* [GIVEN ENTRIES]:
Content starts
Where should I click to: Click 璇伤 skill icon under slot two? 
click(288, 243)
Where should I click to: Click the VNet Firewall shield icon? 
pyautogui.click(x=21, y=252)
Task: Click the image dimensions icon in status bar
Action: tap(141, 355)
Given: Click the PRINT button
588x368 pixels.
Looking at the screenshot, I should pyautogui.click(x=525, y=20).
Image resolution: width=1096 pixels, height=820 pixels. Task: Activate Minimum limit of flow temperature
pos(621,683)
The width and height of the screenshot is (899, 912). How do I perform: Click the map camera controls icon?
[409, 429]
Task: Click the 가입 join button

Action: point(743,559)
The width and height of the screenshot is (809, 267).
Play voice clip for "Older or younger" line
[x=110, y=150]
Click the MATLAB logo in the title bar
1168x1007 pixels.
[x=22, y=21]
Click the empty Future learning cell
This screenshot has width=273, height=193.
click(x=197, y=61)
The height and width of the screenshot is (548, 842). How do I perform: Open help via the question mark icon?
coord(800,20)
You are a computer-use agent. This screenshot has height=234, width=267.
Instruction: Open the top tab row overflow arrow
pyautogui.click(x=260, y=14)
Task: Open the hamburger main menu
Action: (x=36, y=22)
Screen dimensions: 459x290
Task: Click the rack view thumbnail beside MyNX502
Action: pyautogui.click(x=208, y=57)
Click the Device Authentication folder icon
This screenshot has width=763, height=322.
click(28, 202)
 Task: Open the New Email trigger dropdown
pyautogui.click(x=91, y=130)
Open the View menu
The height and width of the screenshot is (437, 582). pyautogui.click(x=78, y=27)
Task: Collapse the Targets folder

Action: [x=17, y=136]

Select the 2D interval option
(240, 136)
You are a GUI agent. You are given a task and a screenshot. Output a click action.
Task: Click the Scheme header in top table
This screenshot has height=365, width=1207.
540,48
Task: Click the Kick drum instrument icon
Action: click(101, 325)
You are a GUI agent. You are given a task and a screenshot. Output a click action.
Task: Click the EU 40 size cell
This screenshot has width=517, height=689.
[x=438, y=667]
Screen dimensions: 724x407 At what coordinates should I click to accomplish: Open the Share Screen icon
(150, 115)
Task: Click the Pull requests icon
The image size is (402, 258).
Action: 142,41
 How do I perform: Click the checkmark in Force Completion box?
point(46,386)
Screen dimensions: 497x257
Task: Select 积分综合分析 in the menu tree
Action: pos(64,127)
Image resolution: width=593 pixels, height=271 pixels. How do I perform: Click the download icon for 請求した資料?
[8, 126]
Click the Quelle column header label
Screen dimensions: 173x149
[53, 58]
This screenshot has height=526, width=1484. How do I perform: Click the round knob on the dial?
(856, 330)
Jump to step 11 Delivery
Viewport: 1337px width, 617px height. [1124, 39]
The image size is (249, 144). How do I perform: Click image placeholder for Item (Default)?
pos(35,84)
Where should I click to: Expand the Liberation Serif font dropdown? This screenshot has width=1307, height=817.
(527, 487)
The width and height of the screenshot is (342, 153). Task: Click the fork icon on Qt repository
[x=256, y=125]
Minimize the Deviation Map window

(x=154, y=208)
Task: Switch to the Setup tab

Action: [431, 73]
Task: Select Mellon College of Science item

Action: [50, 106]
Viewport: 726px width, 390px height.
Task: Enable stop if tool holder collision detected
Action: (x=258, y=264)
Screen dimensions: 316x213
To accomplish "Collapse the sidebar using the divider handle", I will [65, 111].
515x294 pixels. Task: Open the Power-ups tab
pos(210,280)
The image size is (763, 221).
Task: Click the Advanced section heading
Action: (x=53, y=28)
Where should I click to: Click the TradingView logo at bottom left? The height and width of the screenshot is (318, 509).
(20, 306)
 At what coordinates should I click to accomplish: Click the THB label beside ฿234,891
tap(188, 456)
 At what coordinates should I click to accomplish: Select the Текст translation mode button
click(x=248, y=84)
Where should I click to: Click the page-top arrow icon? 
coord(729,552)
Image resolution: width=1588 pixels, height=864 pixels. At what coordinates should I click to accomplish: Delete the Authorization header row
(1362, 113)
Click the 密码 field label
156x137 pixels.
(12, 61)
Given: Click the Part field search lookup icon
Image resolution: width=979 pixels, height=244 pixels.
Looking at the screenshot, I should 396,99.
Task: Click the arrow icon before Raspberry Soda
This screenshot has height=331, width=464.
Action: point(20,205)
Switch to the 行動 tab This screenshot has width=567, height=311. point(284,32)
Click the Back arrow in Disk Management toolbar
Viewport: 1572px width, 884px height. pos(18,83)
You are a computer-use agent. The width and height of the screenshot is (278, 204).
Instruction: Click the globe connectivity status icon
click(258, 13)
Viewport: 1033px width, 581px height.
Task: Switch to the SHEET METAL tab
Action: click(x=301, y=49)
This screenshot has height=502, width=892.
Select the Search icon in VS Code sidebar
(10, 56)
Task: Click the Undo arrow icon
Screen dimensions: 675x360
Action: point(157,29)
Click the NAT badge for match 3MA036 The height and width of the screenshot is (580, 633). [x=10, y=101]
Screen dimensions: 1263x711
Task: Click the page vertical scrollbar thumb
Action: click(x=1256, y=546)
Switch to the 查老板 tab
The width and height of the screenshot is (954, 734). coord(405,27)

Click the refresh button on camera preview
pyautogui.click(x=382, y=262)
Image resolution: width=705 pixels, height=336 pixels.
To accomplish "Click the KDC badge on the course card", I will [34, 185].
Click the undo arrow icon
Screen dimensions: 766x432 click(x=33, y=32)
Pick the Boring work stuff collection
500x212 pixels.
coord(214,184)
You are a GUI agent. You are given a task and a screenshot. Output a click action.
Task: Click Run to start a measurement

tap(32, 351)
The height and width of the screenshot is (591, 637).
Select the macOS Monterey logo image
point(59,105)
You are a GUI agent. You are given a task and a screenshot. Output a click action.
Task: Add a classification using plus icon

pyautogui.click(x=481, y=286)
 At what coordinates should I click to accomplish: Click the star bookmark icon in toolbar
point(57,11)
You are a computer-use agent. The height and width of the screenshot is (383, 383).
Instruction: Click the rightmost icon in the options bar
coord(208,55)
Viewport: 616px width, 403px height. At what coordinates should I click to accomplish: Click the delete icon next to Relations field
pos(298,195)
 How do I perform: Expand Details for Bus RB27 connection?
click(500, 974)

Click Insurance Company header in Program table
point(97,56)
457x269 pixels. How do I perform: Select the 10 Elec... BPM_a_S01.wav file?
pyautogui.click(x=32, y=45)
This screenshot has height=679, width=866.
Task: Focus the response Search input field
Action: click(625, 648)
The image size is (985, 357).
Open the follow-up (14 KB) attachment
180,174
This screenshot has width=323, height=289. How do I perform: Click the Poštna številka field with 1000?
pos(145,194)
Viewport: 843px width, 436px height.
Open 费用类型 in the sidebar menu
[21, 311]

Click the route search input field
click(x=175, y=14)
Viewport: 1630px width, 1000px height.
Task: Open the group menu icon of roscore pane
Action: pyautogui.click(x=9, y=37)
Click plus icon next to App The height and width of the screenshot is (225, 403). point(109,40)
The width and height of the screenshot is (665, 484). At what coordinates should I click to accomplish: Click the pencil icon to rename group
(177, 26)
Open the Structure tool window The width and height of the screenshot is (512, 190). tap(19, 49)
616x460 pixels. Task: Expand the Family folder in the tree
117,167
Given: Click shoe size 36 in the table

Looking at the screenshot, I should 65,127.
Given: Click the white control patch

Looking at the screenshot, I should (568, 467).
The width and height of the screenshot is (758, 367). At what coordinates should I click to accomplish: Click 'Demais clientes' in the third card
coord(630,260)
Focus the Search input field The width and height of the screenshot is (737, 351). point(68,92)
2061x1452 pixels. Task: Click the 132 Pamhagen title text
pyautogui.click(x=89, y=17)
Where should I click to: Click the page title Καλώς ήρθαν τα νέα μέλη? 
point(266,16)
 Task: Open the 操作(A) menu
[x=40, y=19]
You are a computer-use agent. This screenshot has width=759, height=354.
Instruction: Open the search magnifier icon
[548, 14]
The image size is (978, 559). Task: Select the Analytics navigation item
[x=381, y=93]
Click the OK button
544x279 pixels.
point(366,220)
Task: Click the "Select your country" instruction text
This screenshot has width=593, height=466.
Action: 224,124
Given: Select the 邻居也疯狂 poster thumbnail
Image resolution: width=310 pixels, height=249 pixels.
Content ends
* [YOUR GOAL]: Beginning at the line with "This screenshot has width=323, height=289." and stopping after the line with "Open the Structure", please write out every line of the data above exactly and nothing else.

* [OUTPUT]:
This screenshot has width=323, height=289. How do I perform: Click the Poštna številka field with 1000?
pos(145,194)
Viewport: 843px width, 436px height.
Open 费用类型 in the sidebar menu
[21, 311]

Click the route search input field
click(x=175, y=14)
Viewport: 1630px width, 1000px height.
Task: Open the group menu icon of roscore pane
Action: pyautogui.click(x=9, y=37)
Click plus icon next to App The height and width of the screenshot is (225, 403). point(109,40)
The width and height of the screenshot is (665, 484). At what coordinates should I click to accomplish: Click the pencil icon to rename group
(177, 26)
Open the Structure tool window The width and height of the screenshot is (512, 190). tap(19, 49)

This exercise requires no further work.